It’s a humbling experience.
It being the realization that one can no longer be the sole decision-maker when it comes to one’s own health. To realize that it is time to relent and finally say “Okay, doctor, you win. We’ll do it your way.”
It’s especially humbling when this realization took three years and a whole lot of denial, in addition to being a stubborn pain in the neck with the professionals.
My previous treatments for my Crohn’s disease have not helped. In fact, my Crohn’s is worse than ever, and I have been suffering dangerous reactions from my medications. (Low white blood cell count, wacky liver enzymes, as well a slew of unfortunate side-effects like debilitating fatigue.) After learning the results of my most recent colonoscopy, endoscopy, and MR-enterography (my 3 strictures are significantly worse; my intestines are in a constant state of being partially blocked by undigested food; I’m at risk for growing a fistula, which is life-threatening; I will almost certainly need to get surgery after the active-inflammation in my intestines start settling down) my doctor said “I’m sorry to say it, but we’re going to have to twist your arm. You need to begin Remicade.”
And so, yesterday was my very first Remicade (infliximab) infusion treatment.
Since I was diagnosed with Crohn’s Disease in 2012, I have refused to be treated with Remicade. Why? Well, it’s a disgusting medication. It’s risky, extremely intrusive, has awful side-effects, puts your already-ailing body through a lot of stress, and it has the potential of fatal complications. It also makes pregnancy a very tricky proposition. But I don’t even want to get into that now. It’s an anti-TNF drug, (anti-tumour necrosis factor). Super short and concisely, from the Crohn’s and Colitis Foundation website, “[Remicade] is a chimeric monoclonal antibody. In other words, it’s a hybrid consisting of 75 percent human and 25 percent mouse protein sequence. It works by binding to and preventing the activity of TNF-alpha. It is given as a drip via intravenous infusion.”

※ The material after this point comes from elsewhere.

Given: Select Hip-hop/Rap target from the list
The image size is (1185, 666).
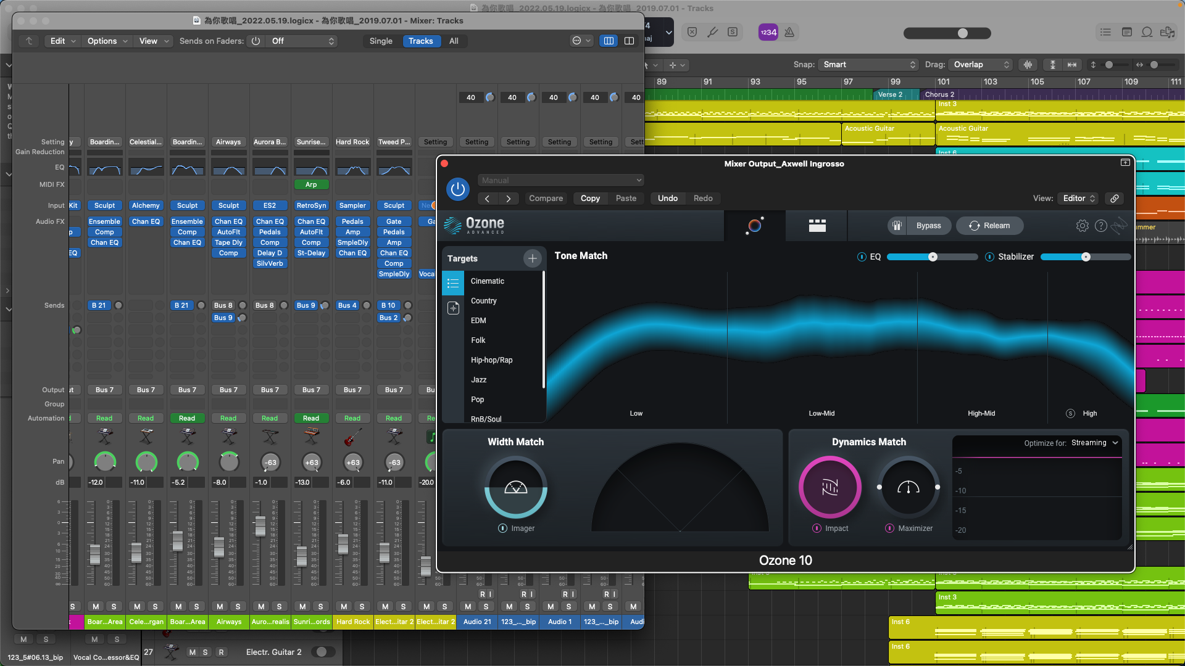Looking at the screenshot, I should [x=491, y=360].
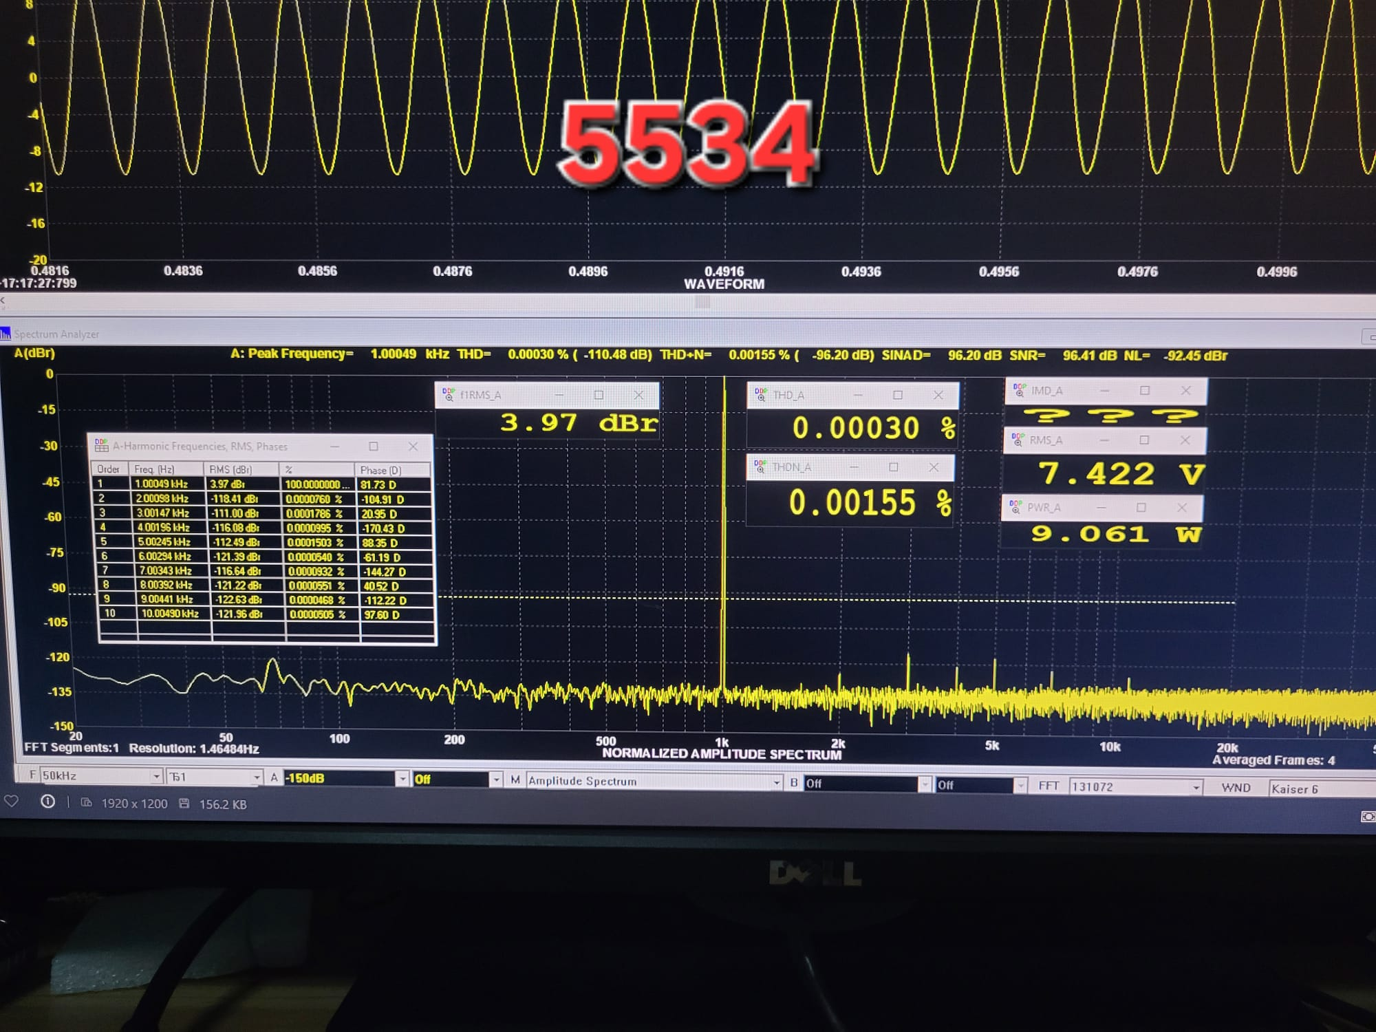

Basically, I sit in a big comfy chair for 2-3 hours every two weeks (then eventually every eight weeks, depending on how my body responds), I get an IV stuck in my wrist, the medication drips into my veins, the nurse takes my vital signs and temperature every 30 minutes, and I read.
There’s clearly a lot more to it, but I can’t for the life of me muster up any motivation or enthusiasm to go into more detail.
Nothing wrong or abnormal happened to me during my first infusion. Obviously that’s very good, but unfortunately, a lot of people don’t exhibit adverse reactions until their second or third infusion. But so far so good.
Afterwards, I felt like I had been run over by a truck. I could barely lift my head for the rest of the day. Every bone in my body hurt, I was dizzy, and my head felt as though it weighed one thousand pounds. I was warned, however, that this is to be expected.
Today I am feeling significantly better than that, but still not great. My body aches, my head is throbbing, and I’m still quite exhausted. If I feel this way tomorrow, I have been told to alert my doctor. Here’s to a better day!
At this point in the game, I am just desperate to feel better. Being in so much pain every day is incredibly trying, physically (obviously) and also mentally. My moods suffer, and I feel like a terrible wife. I want to be better.
Oh how I hate to have nothing but sickly, complaining things to say. Oh how I just want to write about lovely things. And since I don’t have only lovely things to say, Oh how I wish I had some great big wonderful profound moral of the story. Some clear-headed, uncomplicated, truthful, meaningful thought to express about what it means to be sick, what it means to relent to doctors, and what it means to try and live a life worth living, when it feels like you cannot.
Maybe I’ll think of something tomorrow.